[Task requirements] Examine each line of the data. Copy those that contain the string "blue".

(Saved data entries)
*** Block opens ***

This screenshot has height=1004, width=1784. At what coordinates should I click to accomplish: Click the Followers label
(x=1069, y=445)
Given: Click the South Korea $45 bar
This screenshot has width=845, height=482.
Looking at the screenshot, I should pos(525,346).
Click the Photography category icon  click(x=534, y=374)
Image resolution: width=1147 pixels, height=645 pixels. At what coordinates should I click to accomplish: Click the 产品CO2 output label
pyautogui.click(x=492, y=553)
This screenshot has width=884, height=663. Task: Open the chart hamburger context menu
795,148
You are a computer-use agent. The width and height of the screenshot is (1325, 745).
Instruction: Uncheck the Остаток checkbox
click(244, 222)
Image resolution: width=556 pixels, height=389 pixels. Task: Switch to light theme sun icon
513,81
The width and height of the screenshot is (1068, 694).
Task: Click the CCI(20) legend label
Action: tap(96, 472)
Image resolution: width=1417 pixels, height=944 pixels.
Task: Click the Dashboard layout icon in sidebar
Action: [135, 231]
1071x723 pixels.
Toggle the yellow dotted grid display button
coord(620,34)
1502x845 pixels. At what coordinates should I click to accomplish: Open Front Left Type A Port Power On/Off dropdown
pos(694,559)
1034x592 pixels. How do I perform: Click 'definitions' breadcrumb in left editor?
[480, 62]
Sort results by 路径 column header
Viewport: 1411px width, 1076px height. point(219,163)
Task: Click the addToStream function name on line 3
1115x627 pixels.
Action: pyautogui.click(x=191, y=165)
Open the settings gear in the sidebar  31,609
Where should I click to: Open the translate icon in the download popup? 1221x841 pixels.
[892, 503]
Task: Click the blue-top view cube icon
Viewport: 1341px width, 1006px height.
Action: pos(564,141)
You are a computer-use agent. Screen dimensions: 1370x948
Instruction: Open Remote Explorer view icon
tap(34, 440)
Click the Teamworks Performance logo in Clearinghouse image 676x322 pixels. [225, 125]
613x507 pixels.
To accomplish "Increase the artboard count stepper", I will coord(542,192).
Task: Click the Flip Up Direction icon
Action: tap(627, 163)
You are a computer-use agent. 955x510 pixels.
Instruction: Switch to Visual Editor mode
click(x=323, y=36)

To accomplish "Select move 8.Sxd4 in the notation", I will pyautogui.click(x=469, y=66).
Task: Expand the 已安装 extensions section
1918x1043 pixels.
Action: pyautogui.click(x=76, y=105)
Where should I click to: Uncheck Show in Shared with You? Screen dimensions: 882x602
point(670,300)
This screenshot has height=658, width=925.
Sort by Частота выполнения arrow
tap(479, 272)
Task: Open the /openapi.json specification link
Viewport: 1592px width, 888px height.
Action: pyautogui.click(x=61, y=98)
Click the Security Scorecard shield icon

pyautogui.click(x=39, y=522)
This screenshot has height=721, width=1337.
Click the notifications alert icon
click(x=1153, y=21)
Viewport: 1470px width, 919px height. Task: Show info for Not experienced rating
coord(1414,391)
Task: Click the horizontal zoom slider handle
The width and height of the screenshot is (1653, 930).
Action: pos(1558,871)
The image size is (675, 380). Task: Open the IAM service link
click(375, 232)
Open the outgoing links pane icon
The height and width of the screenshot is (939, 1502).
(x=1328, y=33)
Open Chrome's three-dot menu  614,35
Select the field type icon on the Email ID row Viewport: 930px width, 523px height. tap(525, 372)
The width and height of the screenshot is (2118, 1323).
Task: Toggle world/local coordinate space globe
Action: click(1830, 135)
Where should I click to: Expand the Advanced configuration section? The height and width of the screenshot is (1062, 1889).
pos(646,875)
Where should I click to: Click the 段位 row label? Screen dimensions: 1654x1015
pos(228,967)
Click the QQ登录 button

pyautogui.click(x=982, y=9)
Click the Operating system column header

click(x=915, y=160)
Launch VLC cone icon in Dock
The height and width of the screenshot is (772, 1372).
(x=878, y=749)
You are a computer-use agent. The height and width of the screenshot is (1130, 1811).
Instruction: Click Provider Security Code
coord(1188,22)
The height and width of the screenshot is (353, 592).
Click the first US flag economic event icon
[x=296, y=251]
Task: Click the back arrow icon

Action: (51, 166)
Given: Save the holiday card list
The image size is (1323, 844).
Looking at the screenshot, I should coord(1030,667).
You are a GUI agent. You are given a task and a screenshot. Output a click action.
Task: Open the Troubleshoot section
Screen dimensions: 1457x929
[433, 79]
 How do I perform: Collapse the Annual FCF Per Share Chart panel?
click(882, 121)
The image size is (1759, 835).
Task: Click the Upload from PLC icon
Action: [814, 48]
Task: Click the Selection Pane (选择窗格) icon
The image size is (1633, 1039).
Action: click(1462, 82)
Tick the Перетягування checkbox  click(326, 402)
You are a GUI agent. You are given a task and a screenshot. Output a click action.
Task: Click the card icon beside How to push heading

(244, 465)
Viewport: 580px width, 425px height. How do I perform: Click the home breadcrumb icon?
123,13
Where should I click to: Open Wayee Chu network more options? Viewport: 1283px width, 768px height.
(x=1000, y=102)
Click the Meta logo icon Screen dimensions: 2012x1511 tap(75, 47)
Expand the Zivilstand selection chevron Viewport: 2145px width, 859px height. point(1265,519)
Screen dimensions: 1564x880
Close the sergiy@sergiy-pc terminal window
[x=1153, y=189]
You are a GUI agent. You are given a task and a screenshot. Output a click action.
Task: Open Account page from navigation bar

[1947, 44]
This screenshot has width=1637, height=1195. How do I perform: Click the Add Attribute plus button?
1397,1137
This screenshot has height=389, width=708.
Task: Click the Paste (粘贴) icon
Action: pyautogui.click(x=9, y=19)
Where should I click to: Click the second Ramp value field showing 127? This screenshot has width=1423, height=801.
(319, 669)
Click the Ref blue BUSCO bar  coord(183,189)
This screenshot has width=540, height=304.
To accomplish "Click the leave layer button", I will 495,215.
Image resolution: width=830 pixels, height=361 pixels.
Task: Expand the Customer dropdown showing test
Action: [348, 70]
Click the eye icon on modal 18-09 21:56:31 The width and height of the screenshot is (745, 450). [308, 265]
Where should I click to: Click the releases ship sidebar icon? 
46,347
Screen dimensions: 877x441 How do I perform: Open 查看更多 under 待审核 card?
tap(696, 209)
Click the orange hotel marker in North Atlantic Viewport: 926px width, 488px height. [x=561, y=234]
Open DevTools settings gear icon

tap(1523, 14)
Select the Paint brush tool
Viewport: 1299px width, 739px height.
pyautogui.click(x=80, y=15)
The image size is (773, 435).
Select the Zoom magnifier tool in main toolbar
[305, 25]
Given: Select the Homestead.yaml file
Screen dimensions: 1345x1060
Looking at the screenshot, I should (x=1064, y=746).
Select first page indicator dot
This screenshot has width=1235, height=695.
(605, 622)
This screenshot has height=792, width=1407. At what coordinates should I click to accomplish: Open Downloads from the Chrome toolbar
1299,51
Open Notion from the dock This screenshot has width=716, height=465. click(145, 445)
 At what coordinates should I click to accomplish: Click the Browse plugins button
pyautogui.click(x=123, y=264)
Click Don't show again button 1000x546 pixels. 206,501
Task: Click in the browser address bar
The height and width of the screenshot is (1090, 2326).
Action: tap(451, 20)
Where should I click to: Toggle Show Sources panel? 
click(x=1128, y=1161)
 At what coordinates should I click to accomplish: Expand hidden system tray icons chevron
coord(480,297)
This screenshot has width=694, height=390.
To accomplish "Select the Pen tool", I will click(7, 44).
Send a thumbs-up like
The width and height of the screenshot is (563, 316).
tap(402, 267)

*** Block closes ***

[Answer area]
Task: Click the blue-top view cube icon
Click the Ref blue BUSCO bar  coord(183,189)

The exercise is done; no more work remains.